Harley Davidson electric motorcycle costs
Bennett’s bike channel summed up the issue of prices for electric Harley Davidsons in a recent review of the Harley Davidson Livewire model. “A Harley-Davidson Livewire is going to cost you £28,995 plus on-the-road costs. That’s £10,505 more than Zero’s new SR/F, and roughly £9,000 more than Energica’s Esse Esse 9. £28,995 is enough to buy Ducati Panigale V4 S and a Honda Monkey 125, with a thousand quid in change left over to blow on a 65” 4k Smart TV.
“Of course, it was always going to be wallet unfriendly. The intended audience is presumed to have money and be happy to pay a premium, and, as a sector, EVs are still very much in the early-adopter phase (especially in motorcycling). Harley-Davidson no doubt has an aggressive plan to claw back its investment in EV, and will be ploughing that cash back into new models and continuing R&D. The Livewire is just the first in a long series.”
So here we have a £30k bike at the front of the electric motorcycle revolution that is £10k dearer than similar bikes, runs an Italian rather than a US electric motor and is being sold by a company in fairly dire financial straits. You may think that HD is betting quite a lot on the sales figures of these electric machines and you would probably be right. However, while the technology of the bikes will be outdated in two to three years, the presence of McGregor and Boorman in the marketing material is a plus. Assuming the bikes do well, overcoming the worries on range and riding experience amongst the fairly inert biking fraternity will be another plus.
Though we cannot currently compare pre- and post- McGregor residual values for electric Harley Davidson motorcycles, previous experience with big GS models which sold like proverbial hotcakes after riding around the world with Ewan McGregor in the saddle could be a big feather in the cap for sales figures.

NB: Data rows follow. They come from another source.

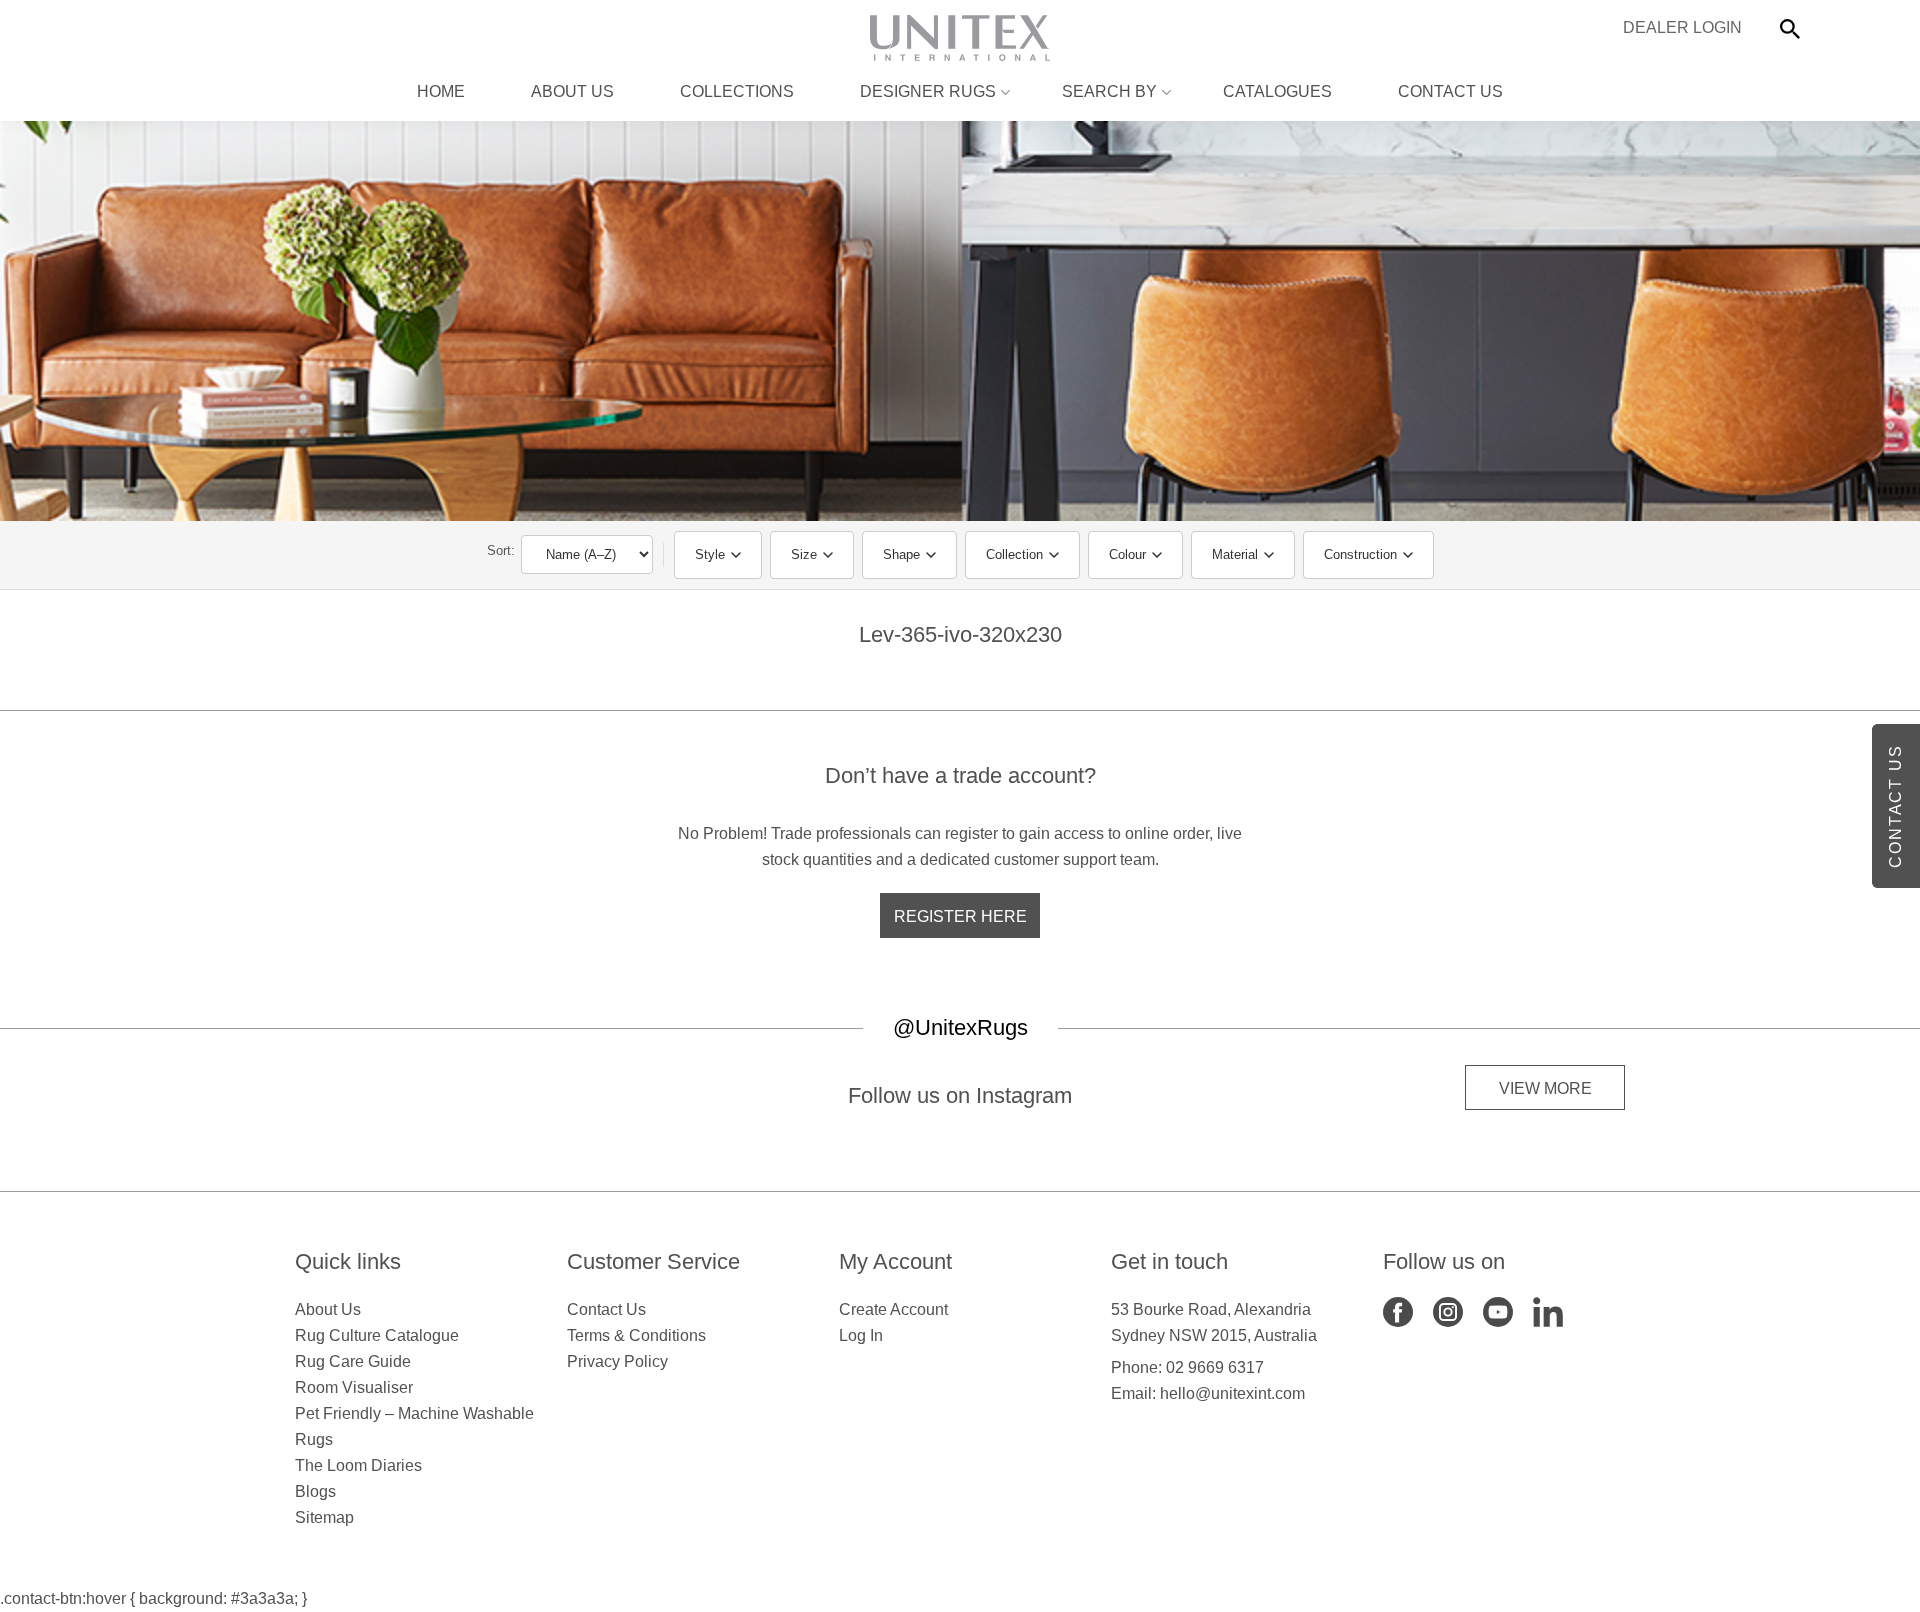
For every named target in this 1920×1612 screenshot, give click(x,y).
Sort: (501, 550)
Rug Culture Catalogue (377, 1335)
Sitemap (324, 1517)
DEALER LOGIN (1682, 27)
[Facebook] (1398, 1310)
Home (441, 91)
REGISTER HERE (960, 916)
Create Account (893, 1309)
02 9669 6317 (1215, 1367)
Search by (1109, 91)
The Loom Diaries (358, 1465)
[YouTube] (1498, 1310)
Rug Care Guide (353, 1361)
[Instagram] (1448, 1310)
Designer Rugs (928, 91)
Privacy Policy (617, 1361)
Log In (861, 1335)
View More (1545, 1088)
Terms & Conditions (636, 1335)
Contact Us (1450, 91)
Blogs (315, 1491)
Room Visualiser (354, 1387)
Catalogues (1277, 91)
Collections (737, 91)
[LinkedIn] (1548, 1310)
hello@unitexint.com (1232, 1393)
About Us (572, 91)
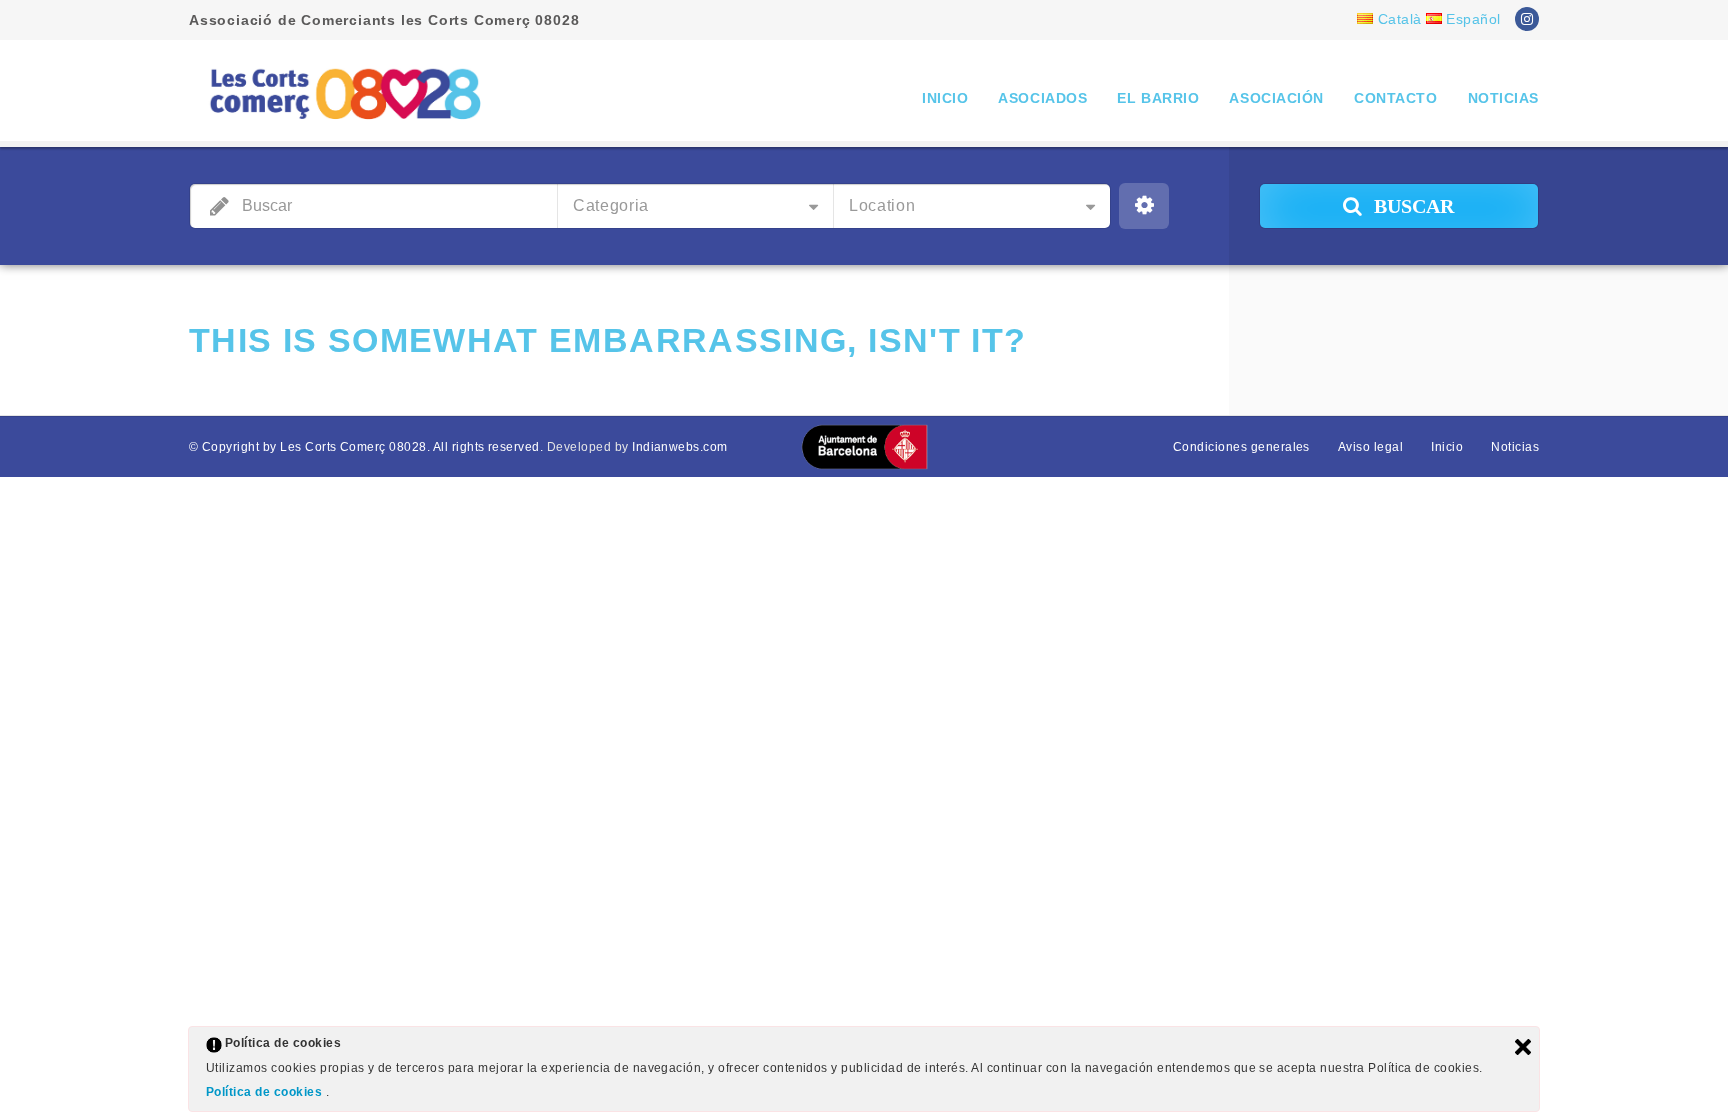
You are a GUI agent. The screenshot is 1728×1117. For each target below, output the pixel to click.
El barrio (1158, 98)
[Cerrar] (1523, 1047)
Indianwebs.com (680, 447)
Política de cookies (266, 1092)
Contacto (1395, 98)
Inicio (945, 98)
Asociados (1042, 98)
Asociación (1276, 98)
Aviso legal (1370, 447)
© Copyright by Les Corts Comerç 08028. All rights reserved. (366, 447)
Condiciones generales (1241, 447)
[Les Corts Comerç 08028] (344, 93)
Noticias (1503, 98)
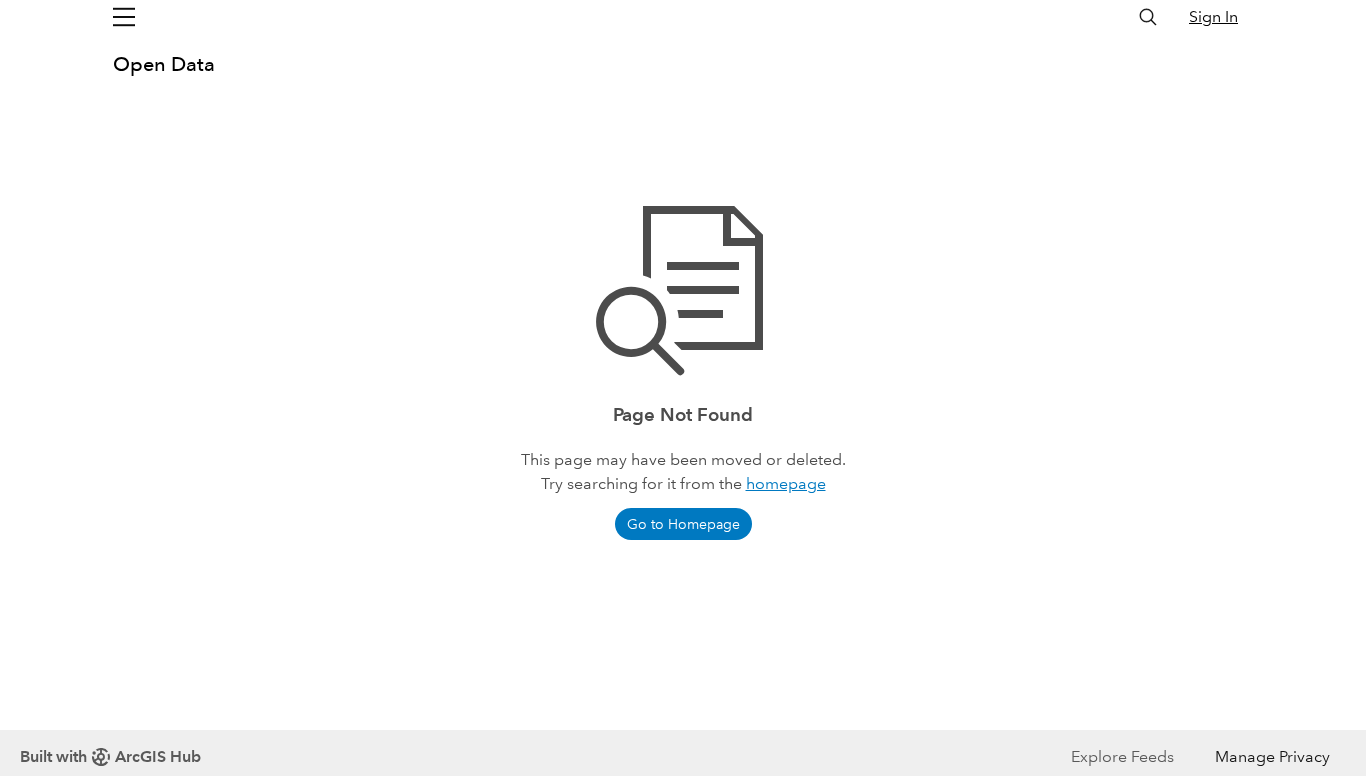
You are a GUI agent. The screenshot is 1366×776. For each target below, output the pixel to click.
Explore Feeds (1122, 756)
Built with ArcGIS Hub (110, 756)
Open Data (164, 64)
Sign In (1213, 16)
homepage (786, 483)
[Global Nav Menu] (124, 17)
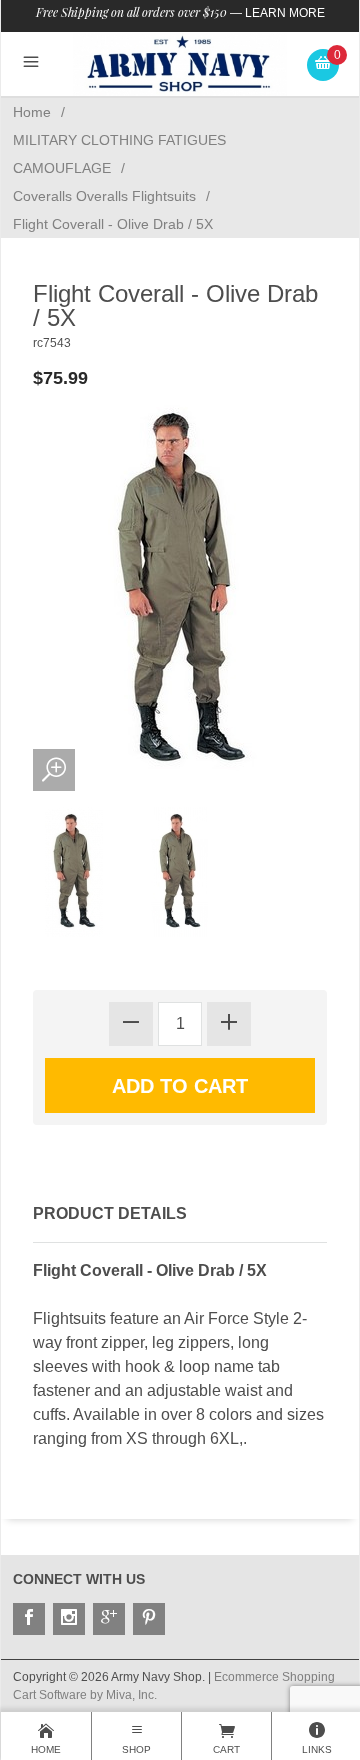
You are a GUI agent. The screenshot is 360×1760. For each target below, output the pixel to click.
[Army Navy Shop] (180, 63)
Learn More (285, 13)
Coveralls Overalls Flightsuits (104, 196)
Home (32, 112)
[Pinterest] (149, 1619)
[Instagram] (69, 1619)
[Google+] (109, 1619)
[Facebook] (29, 1619)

Volume sales are not the best protection for residual values, but it is a way for manufactirers to sell more bikes and make more margin and develop more new bikes with more affordable prices.
Ultimately, the market will decide where the prices for used electric motorcycles end up, but sticking them on TV for several weeks ahead of the release of a big selling box set may prove to have been a very canny move by the Harley-Davidson marketing team.